The sequencing of antibody variable regions (VH and VL) from hybridomas or clonal B cells is a critical first step in numerous applications, including enabling production of recombinant antibody in various formats, antibody engineering, humanization, and affinity maturation. LakePharma can sequence variable heavy and light chain regions from hybridoma cell lines or clonal primary B cells from a variety of species. Following this service, the variable regions can be reformatted into whole IgGs or single-chain (scFv)-Fc and transiently expressed in mammalian cells, followed by confirmation of antigen binding.

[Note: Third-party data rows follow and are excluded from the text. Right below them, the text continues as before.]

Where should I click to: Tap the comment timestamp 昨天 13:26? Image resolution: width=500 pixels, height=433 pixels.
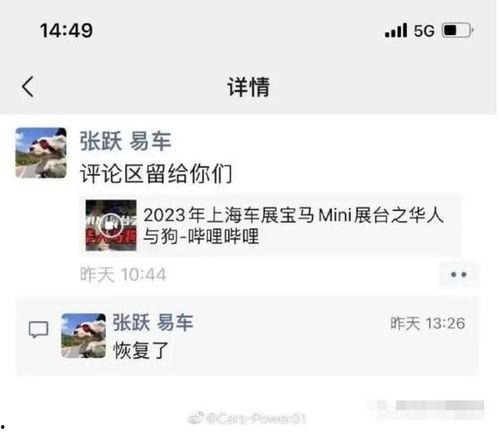[x=428, y=323]
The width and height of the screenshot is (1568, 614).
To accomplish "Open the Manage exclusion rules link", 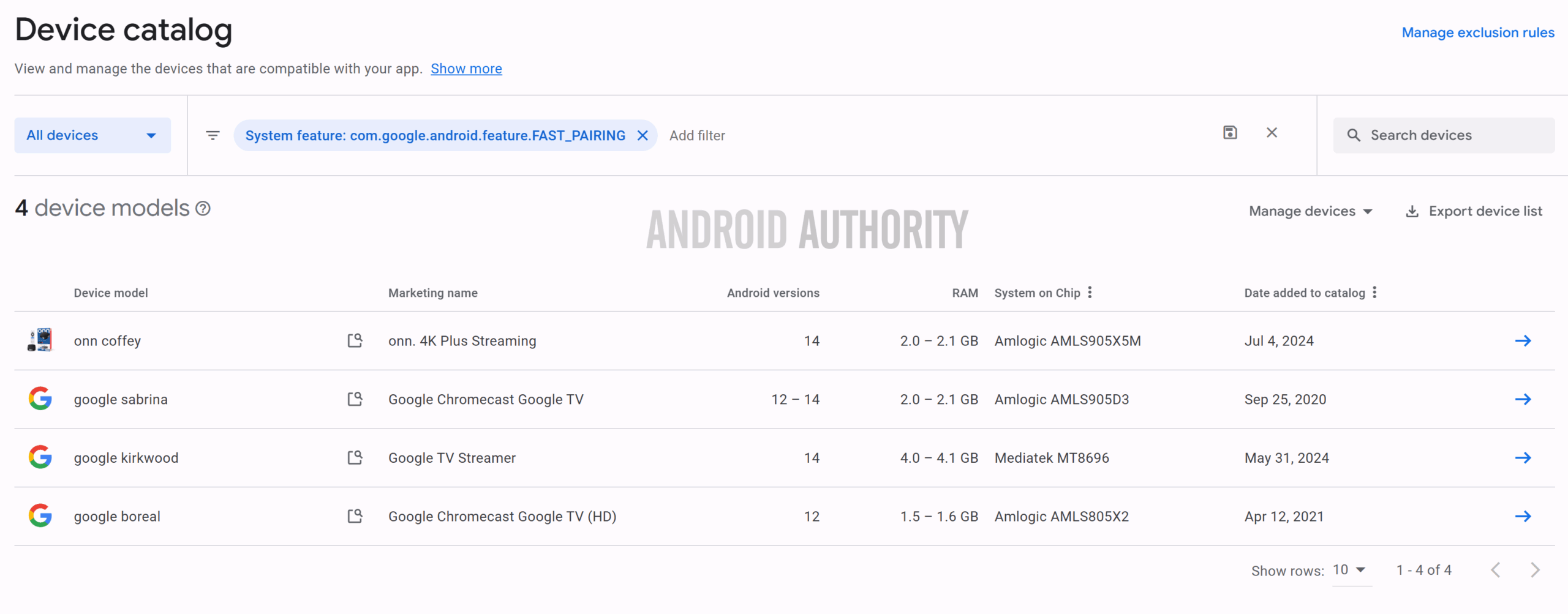I will pos(1477,32).
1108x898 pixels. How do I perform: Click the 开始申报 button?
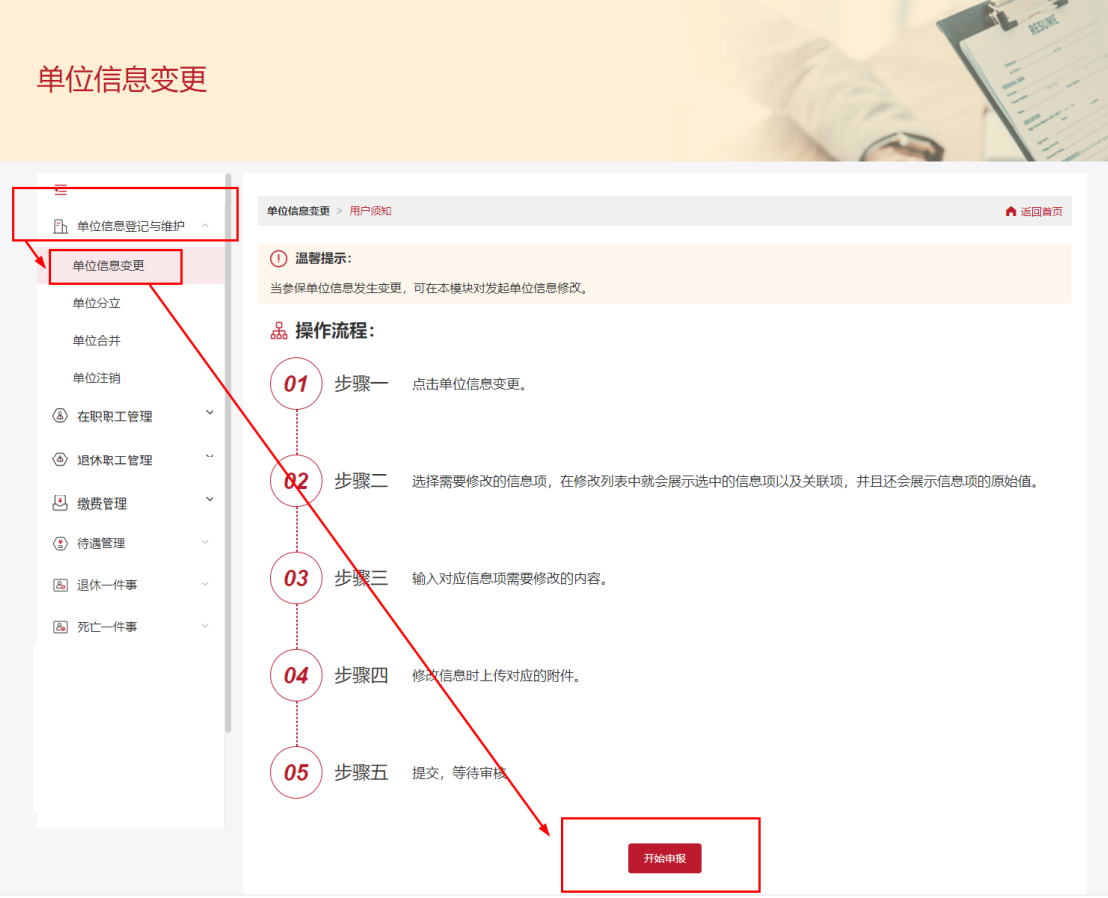(x=663, y=858)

Please contact LakePharma at firstname.lastname@example.org for custom quotes and details.
Cloning and sequencing antibody variable regions:
1. Extract and purify total RNA from hybridoma cells or clonal B cell.
2. Synthesize cDNA using optimized primer set.

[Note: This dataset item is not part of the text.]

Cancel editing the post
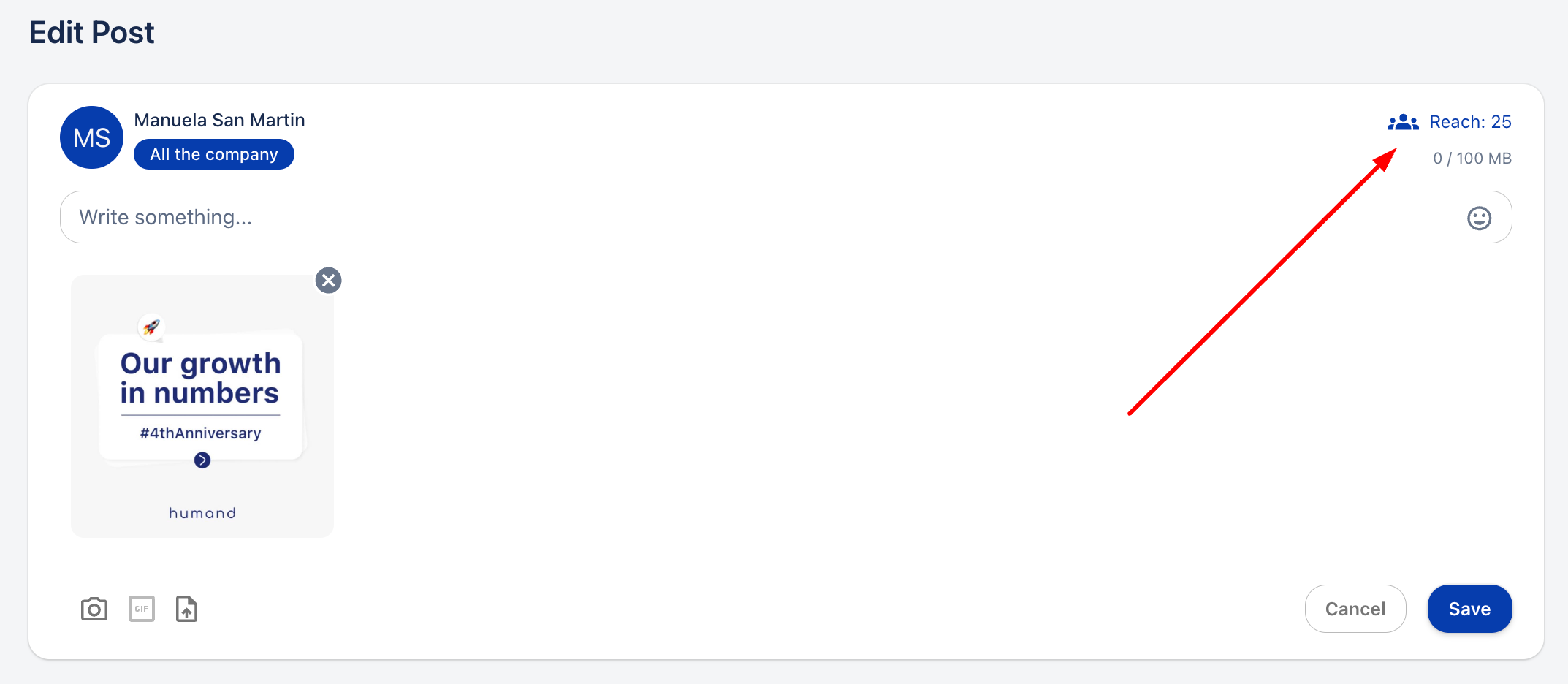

3. Amplify the DNA fragments corresponding to the VL and VH using nested PCR.
4. Sequence the amplified DNA fragments. Amplified PCR fragments of the variable heavy and light chain sequences can be provided for an additional $100 plus shipping/handling.
For cloning and sequencing antibody V regions:
A. Greater than 100,000 cells in frozen vial(s) and shipped on dry ice
B. Isolated RNA samples dried on RNA isolation columns (before elution) and shipped on dry ice.
Note: please see FAQ: "For antibody variable region cloning, how should I prepare my hybridoma/B cell sample?"
Please include a hybridoma sample submission form.
1. Study report containing sequence analysis
2. Amplified PCR fragments of the variable heavy and light chain sequences can be provided for an additional $100 plus shipping/handling.